▶ [Source material]:
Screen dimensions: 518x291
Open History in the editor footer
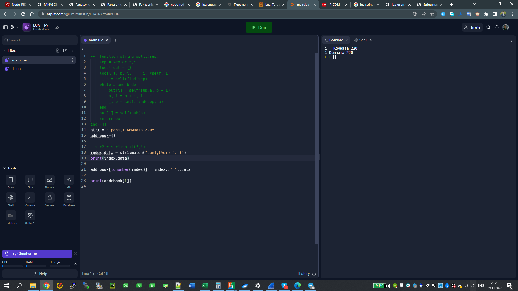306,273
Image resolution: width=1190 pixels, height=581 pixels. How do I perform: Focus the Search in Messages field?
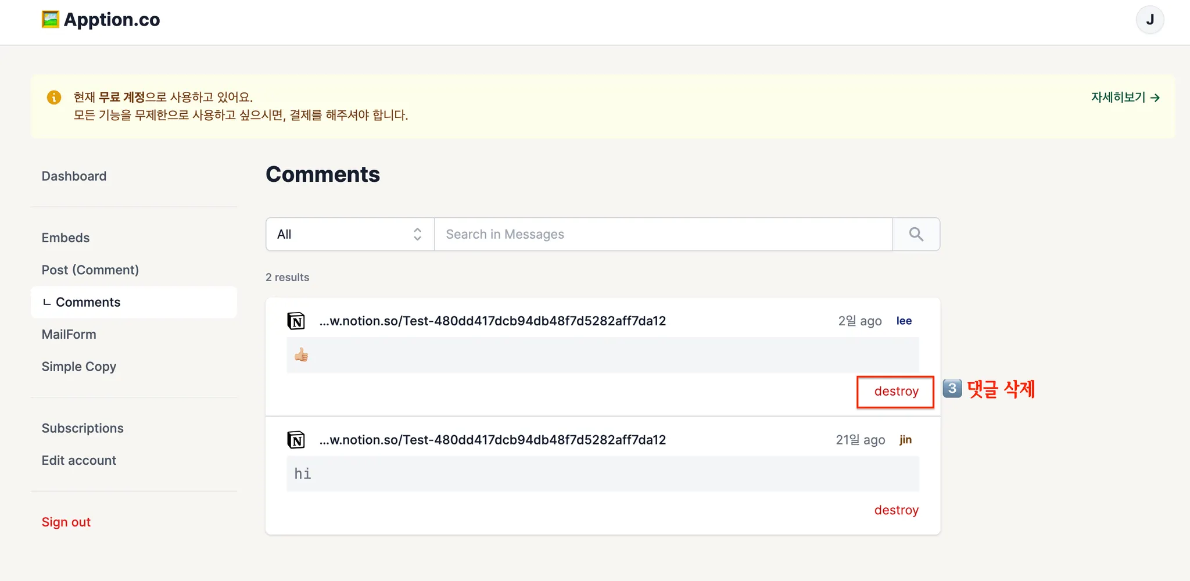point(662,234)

▶ [Exercise description]: Line by line, return the listing above exactly, leaving out its pictures.

▶ [Task solution]:
Screen dimensions: 518x291
Open History in the editor footer
306,273
Image resolution: width=1190 pixels, height=581 pixels. How do I perform: Focus the Search in Messages field?
point(662,234)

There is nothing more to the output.